Home Office for Massage Therapy Business
...She even phrases it "The office is connected to my house" rather than "I work out of my home" and gives directions by giving the address and saying "You'll enter through the office door, on the right side of the building" (rather than "the right side of the house"). ย I don't know if this vocabulary would help, but she has all the clients she can hold and is usually booked out for 3 weeks. ย (The fact that she's been practicing there for 15 years probably doesn't hurt!)
I like this. Clear verbage is important because clarity of thought IS part of the essense of professionalism is it not? And clarity of thought is expressed or not whenever we open our mouths.
I've worked in both settings, I have therapy room inside my home and I do outcall and have also worked in clinical office settings either separately or connected with some other practitioner(s).
I think that alot of it comes down to how you hold the context of the space wherever you are physically established. I've seen office settings where the clairty was less than I have established in my home office.

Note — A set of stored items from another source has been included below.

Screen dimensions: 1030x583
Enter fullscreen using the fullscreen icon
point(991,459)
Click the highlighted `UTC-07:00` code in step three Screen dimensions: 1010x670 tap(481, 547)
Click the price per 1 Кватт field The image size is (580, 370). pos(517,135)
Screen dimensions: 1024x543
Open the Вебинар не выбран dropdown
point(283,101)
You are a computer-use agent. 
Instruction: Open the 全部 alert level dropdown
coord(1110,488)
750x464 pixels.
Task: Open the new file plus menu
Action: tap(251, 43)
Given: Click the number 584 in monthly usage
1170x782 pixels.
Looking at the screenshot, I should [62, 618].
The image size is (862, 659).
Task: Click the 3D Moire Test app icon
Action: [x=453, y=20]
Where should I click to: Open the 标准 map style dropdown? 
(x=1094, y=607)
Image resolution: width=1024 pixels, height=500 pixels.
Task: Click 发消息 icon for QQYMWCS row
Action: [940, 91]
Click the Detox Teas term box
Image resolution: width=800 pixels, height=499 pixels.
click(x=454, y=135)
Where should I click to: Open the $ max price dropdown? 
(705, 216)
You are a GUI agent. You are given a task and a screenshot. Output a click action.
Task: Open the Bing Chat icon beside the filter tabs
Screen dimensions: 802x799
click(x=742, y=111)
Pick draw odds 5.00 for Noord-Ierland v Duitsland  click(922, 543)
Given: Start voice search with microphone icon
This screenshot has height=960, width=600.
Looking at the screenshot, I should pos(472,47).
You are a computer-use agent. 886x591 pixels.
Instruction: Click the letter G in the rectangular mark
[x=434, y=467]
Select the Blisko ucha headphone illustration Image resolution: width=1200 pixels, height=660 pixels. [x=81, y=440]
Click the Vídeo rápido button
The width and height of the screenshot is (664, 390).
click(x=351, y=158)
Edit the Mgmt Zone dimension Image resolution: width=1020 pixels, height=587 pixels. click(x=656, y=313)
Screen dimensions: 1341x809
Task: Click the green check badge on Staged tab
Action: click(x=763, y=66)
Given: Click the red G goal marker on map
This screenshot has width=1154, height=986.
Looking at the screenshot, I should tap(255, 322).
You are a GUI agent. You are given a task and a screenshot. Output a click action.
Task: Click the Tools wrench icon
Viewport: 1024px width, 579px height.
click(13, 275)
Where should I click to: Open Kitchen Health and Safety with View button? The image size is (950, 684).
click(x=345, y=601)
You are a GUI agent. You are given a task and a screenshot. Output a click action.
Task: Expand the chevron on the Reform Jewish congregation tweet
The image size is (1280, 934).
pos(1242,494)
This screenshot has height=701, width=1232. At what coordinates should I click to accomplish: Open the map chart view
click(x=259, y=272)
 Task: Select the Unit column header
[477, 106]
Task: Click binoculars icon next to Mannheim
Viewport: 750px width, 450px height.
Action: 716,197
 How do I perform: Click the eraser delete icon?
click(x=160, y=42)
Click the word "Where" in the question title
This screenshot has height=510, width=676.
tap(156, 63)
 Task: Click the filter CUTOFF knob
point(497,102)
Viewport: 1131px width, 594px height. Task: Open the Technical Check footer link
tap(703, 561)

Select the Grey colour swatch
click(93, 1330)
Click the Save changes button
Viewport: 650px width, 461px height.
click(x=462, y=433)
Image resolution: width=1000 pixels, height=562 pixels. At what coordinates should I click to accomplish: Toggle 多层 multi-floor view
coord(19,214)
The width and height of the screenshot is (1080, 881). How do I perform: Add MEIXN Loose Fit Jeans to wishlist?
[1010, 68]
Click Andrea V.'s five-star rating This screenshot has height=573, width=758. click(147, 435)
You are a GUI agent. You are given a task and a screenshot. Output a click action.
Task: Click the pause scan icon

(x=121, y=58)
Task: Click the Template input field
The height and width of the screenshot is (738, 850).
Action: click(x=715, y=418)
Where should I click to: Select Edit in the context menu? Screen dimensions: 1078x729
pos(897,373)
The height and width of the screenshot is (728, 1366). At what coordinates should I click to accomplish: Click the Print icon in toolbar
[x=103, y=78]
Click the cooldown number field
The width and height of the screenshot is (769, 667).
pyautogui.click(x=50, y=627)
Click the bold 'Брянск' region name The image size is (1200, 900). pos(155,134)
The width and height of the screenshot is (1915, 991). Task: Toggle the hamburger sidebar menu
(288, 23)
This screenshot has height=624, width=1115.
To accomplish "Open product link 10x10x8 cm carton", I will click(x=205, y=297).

Because I'm not restricted to practicing in my home office I can adapt to other people's needs who might for whatever reason not feel comfortable with my pets or my neighbors or the smells of my food or whatever. Be that as it may I can't really imagine not having a home office in addition to whatever else I may be doing in other settings. It's simply too convenient to be without. it's pragmatic advaneforum.xxxes are too obvious.
I've gone to some effort to create auditory and environmental privacy in the room I use for therapy, I've made adaptations to the room for air circulation so it breathes independently. I have a switch where I can turn off my house doorbell when I'm in sessions. The telephone is barely audible behind soft music when in the room. My home 'tends itself' in may respects because I've intentionally set up systems to make it tend itself. Not all home offices or all home office practitioners have done the things to separate and automate and remove their home responsibilities from themself when they are at home, if at all possible you need to establish separate bathroom facilities for clients if you intend them to use your home as a clinic, if not then the other members of the family that use the same bathroom have to agree to maintain it in a high standard of impersonalism or it can be uncomfortable for clients to feel like they are imposing on the family's personal space. That's hard for people to tell you but it's a real deterrant. ย so simply being IN a home office does not make the home office a dedicated clinic. Making the home office a dedicated clinic is what you have to do IMHO.
If you can't establish and maintain those sorts of subtle and not so subtle limits and boundaries with the whole family using the home as a domicile then it's going to make more conflict than it's worth.
If you can, well hey, more power to ya. I love my home office!
I also like keeping more of what I earn than just buying expensive overhead. I know this much about my clients. They have learned to value my work more than any particular environment I work. Some of them have come to me in my home office and in other offices usually having to do with what was most convient for both of us at the time and what was available.
While I'm a believer in feng shui in the end it all comes down to the quality of the bodywork that results from it all. Either your enviornment supports or detracts from that quality but the work you do is the final measure of all of it. The environment is secondary, significant but not primarily governing. If you focus well without distraction when at home then that's a good thing and if not it's going to present problems.
Knowing that I'm wired that way I also know that not everyone else is wired to think like I do too. Some people have a certain image in their mind of what a massage clinic has to look like and too much deviation from that mental image and they are just not comfortable.
I did some market research a few years ago and discovered that in my area over 60% of the people surveyed said that the qualifications of the practitioner are more important than the ambience of the environment and that they would not be deterred from a home office if they felt the bodywork they needed was getting well done there. It reportedly made little or no difference to them if it was a home office or a rented space downtown. They didn't have that strong a feeling about it. Interestingly the rest of the people who objected to home offices did have very strong feelings of objection so that tells you something too. ย
there's no doubt that if all you do is a home office you've limited your potential contacts. you have to decide what you're willing to live with and without.
I'm a creature of convenience. I'm a busy guy and if two options are equal in all other respects I'll choose the most convenient of the two every time. ย
I may consider adding handicap wheelchair access to my home clinic this year too.